▶ Aim of the exercise: Where does the string "computer" appear in the records? Copy every line that contains it.

(Pixel coordinate grounding data)
--- START ---

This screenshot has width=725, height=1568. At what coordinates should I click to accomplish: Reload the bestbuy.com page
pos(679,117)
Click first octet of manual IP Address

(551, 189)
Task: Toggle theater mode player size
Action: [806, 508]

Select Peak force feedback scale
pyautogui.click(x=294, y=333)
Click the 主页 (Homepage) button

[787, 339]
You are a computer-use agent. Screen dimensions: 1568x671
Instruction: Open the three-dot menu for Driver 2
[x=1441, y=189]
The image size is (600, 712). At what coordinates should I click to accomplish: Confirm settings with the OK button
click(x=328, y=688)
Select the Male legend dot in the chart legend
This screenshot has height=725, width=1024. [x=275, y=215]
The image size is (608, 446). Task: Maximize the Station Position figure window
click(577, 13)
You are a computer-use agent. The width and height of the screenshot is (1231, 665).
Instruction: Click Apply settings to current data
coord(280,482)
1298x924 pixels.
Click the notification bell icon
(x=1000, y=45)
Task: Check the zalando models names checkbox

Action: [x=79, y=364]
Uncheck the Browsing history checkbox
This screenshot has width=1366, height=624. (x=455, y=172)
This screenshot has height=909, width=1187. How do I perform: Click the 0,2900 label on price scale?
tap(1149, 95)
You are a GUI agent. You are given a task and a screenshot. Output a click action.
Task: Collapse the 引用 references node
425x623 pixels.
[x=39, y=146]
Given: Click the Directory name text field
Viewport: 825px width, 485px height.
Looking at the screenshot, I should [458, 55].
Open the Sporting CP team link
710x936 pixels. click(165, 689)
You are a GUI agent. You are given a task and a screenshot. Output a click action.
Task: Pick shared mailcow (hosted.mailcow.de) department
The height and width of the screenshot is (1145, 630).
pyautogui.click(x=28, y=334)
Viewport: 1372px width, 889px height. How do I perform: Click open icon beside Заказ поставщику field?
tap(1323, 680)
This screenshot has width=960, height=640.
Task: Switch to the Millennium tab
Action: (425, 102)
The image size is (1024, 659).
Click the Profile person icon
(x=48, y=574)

--- END ---

▶ Answer area:
You are a computer-use agent. Screen dimensions: 1568x671
You are a computer-use agent. The width and height of the screenshot is (1231, 665).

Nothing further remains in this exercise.